Siempre me ha sorprendido la cándida confianza con que algunos dejan el juicio de una obra en manos de la posteridad, como si no supieran lo antojadiza, arbitraria y desaprensiva que se muestra a veces esa dama. La posteridad ha permitido, por mencionar tan sólo uno de sus incontables desmanes, que Asurbanipal, también conocido por el nombre griego de Sardanápalo, pasara a la historia como el heroico rey (miren, si no, el hermoso cuadro de Delacroix titulado La muerte de Sardanápalo) que durante la caída de Nínive incendió su palacio y sus bienes y se arrojó a las llamas para no caer en manos del enemigo. Pero la realidad nada tiene que ver con esta leyenda. Asurbanipal, el monarca asirio a quien le debemos la biblioteca más antigua descubierta hasta ahora, murió de viejo unos cuantos años antes de que los medas tomaran Nínive. Quien al parecer sí se arrojó a las llamas del palacio real fue su hijo, un reyezuelo tan débil e insignificante que no sólo casi nadie recuerda ya su nombre, sino que hasta la posteridad se atrevió a mofarse de él despojándolo de su único gesto épico y memorable para atribuírselo a su célebre papá. Moraleja: encima de cornudo, apaleado. Para que luego digan que la posteridad, esa alegre productora de cuentos crueles, es el mejor de los jueces.También Robin Maugham, segundo vizconde de Hartfield y sobrino de William Sommerset Maugham, pertenece al nutrido club de los apaleados por la posteridad. Y eso que el pobre tampoco tuvo mucha suerte en vida que digamos. Cuando, en 1948, publicó The servant, una novela en la que despellejaba a la sociedad británica de la época, su padre debió de verse retratado y, siguiendo la tradición de furibundos padres británicos establecida por el progenitor de lord Alfred Douglas (el amante de Oscar Wilde), denunció la obra por obscena e hizo lo posible por eliminarla de los archivos planetarios aunque, por fortuna, fracasó en su empeño. Inasequible al desaliento, el propio Robin haría años después una versión teatral, también titulada The servant, que se estrenó en Londres con notable éxito de crítica y público y de la que su autor aseguraba estar más satisfecho que de la novela. Fue entonces cuando a Joseph Losey se le ocurrió llevar The servant al cine con un guión de Harold Pinter, que al parecer se basó en la novela, y no en la pieza teatral, para su adaptación.
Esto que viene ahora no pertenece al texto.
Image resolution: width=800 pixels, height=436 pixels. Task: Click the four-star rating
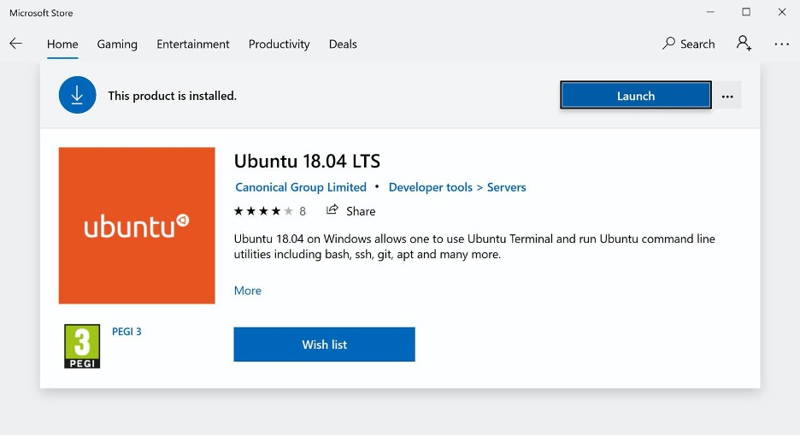coord(263,211)
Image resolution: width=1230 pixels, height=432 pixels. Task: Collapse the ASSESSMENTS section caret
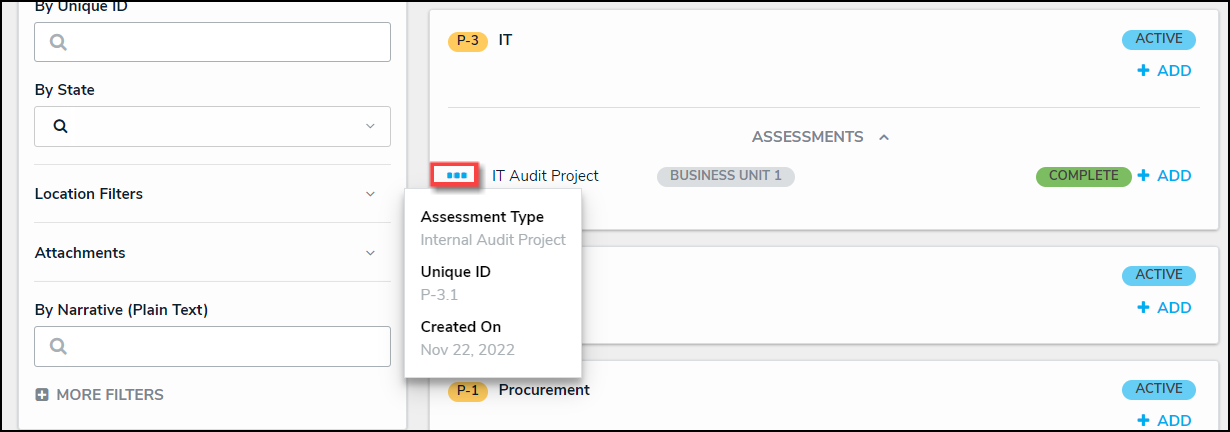pos(884,137)
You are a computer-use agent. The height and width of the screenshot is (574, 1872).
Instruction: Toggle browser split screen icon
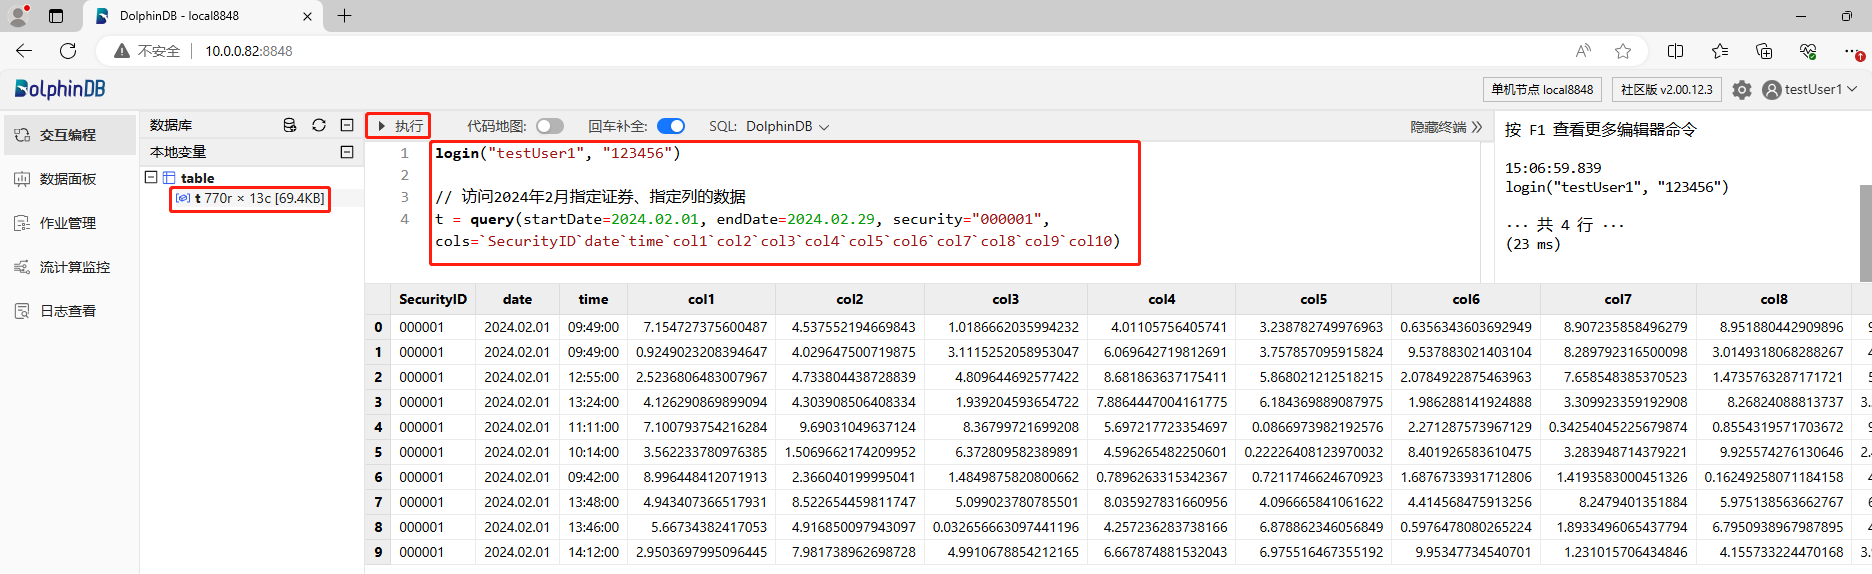pyautogui.click(x=1676, y=51)
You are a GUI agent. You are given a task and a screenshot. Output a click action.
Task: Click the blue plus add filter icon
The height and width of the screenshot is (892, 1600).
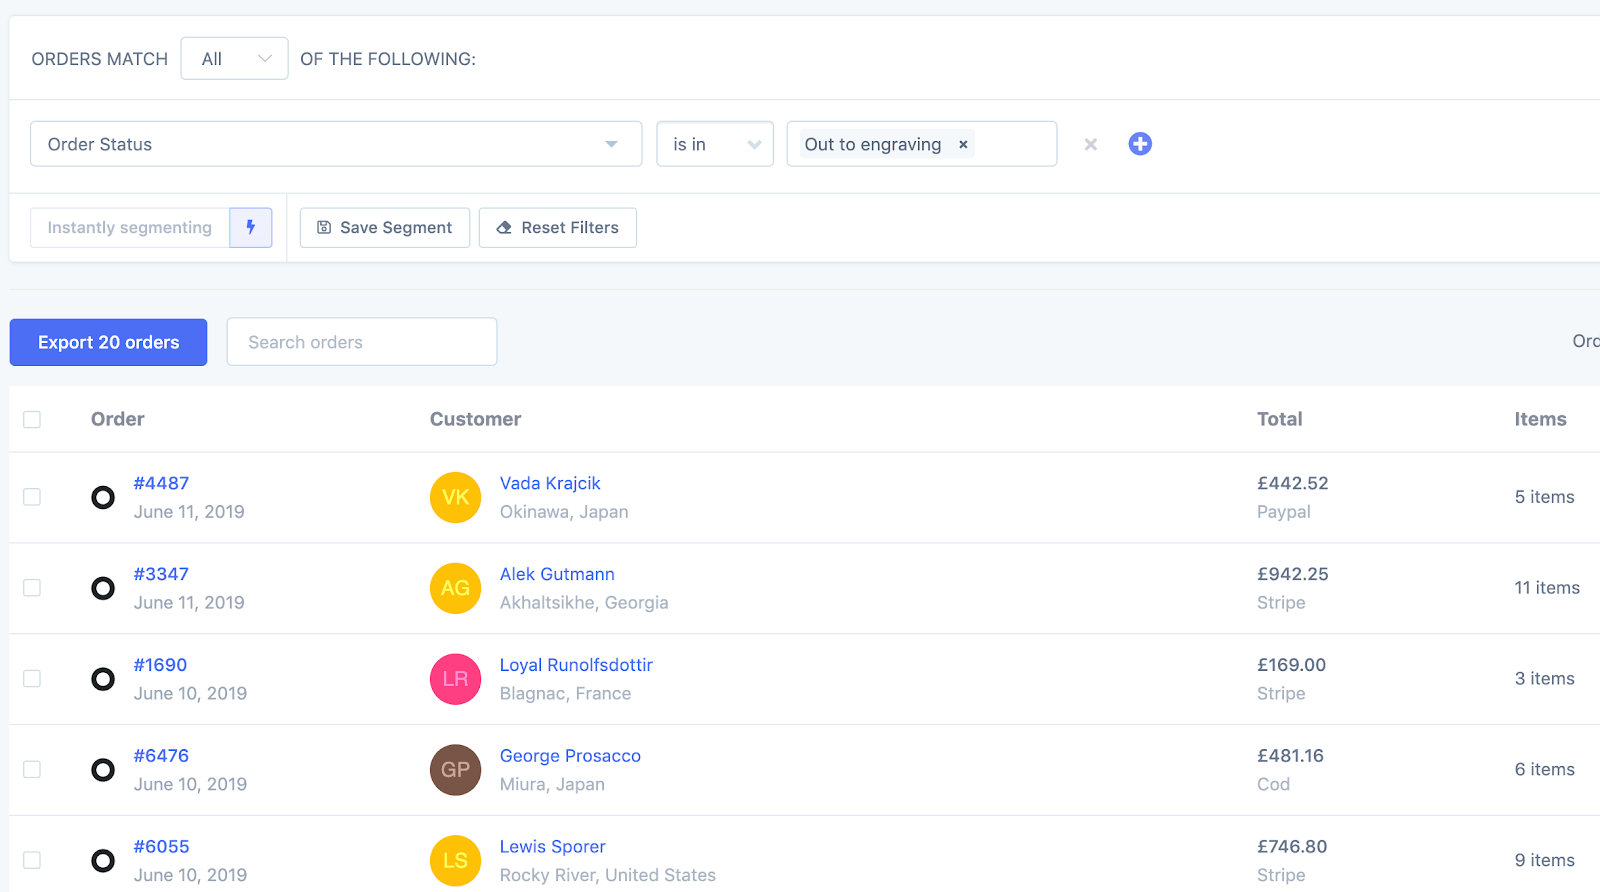click(1140, 144)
No hace falta ser el oráculo de Delfos para adivinar el resto de la historia. Como tantas veces ha sucedido desde que el cine vampiriza la literatura, el clamoroso éxito de la inquietante película de Losey, considerada de forma casi unánime como su obra maestra, consiguió eclipsar al bueno de Robin Maugham y sus obras, hasta el punto de que hoy en día la mayor parte de la gente le atribuye a Pinter la paternidad del invento, de la misma manera que la posteridad amañó la partida para que Asurbanipal, sin saberlo ni pretenderlo siquiera, le robara a su hijo su gesto más desesperadamente bello, tal vez su único rasgo de grandeza.

Viene a cuento todo esto porque Robin Maugham cuenta ahora mismo con una excelente oportunidad para desquitarse de los desplantes de la esquiva posteridad. Fascinado desde que vio la película en el cineclub de Ciutadella, el actor Blai Llopis se enteró hace unos años de la existencia del texto teatral de Maugham y se propuso llevarlo a la escena. La empresa no ha sido fácil, porque todas las obras de Maugham están agotadas, incluso en Inglaterra, y conseguir el texto (a través de un librero londinense que, a falta de libro, tuvo la amabilidad de mandarle fotocopias de sus archivos) fue un trabajo de chino empecinado. El resultado de tanto esfuerzo está ahí: hasta el próximo domingo, El criat, esa honda y perturbadora metáfora de la lucha de clases, puede verse en el Mercat de les Flors, traducida por Salvador Oliva, con dirección de Mario Gas, Blai Llopis en el papel del sirviente y Marc Martínez como el amo. Si, además, tenemos en cuenta que Edicions 62 se ha sumado a la iniciativa de Llopis con la reciente publicación de la traducción de Oliva, entonces no queda la menor duda de que este doble desquite de un autor injustamente olvidado cobra visos de reparación histórica.